Cornish National Tartan
'Tartans are the heritage of all Celts'
E.E. Morton Nance, 1963
The Cornish wear the colours of our ancient kings with pride.
The Cornish National
The Cornish National Tartan was created in 1963 by the poet E. E. Morton Nance.
It is said that E. E. Morton Nance regarded tartan as the 'heritage of all Celts' and encouraged brave Cornishmen to wear the colours of their ancient kings.
The Royalties on this kilt are made to an educational trust fund.
For further details on the meaning behind the colours of the Cornish National tartan you can watch our video.
St. Piran Cornish Flag
The Tartan is named for St. Piran (patron saint of Cornwall). This tartan was created in 1983 by Abi Evans
For further details on the meaning behind the colours of the St. Piran Cornish Flag tartan you can watch our video.
The Cornish Hunting
This tartan was produced in 1984. This design was a collaboration between the families of Redwood and Charnocks. It is said they wished to create a National tartan that was a little less bright compared to the Cornish Hunting tartan.
It is said that the colours also represent Cornish Wrestlers.
For further details on the meaning behind the colours of the Cornish Hunting tartan you can watch our video.
History of the Cornish kilt
The earliest evidence we have of kilts being worn in Cornwall can be viewed at a church in Alternun, Cornwall. An image is carved into the end pew of a man in a kilt playing the pipes. The church dates back to the 1500s. The earliest kilts were believed to be black and the current tartans we know today are a modern addition.
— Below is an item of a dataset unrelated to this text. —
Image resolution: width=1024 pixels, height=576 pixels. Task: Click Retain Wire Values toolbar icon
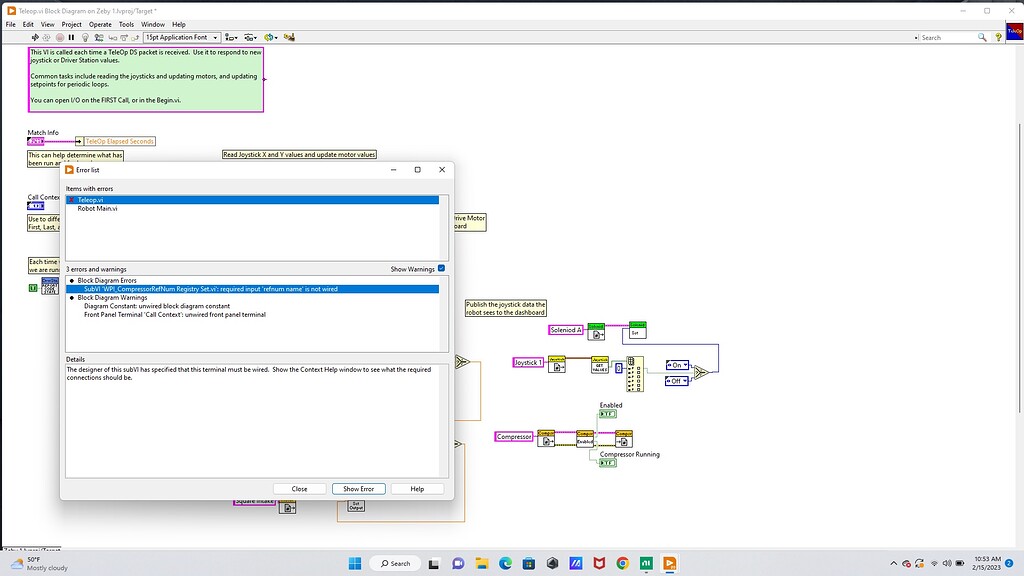(x=99, y=37)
Large credit for the revival of the Cornish kilt must go to a man called Louis Charles Richard Duncombe-Jewell. He was a Lieutenant in the 3rd Volunteer Battalion of the Royal Fusiliers, a writer and a Celtic bard (named the blue bard). In 1902 he wore a kilt of his own design to the Celtic congress as a Cornish delegate.
The Cornish National tartan was first designed in 1963 by the poet E.E. Morton Nance and he wore it to the Celtic Congress which was held at Carbis Bay that year.
Although these tartans are a recent history they are a symbol of the Cornish proud Celtic heritage and a pride for our beloved Kernow.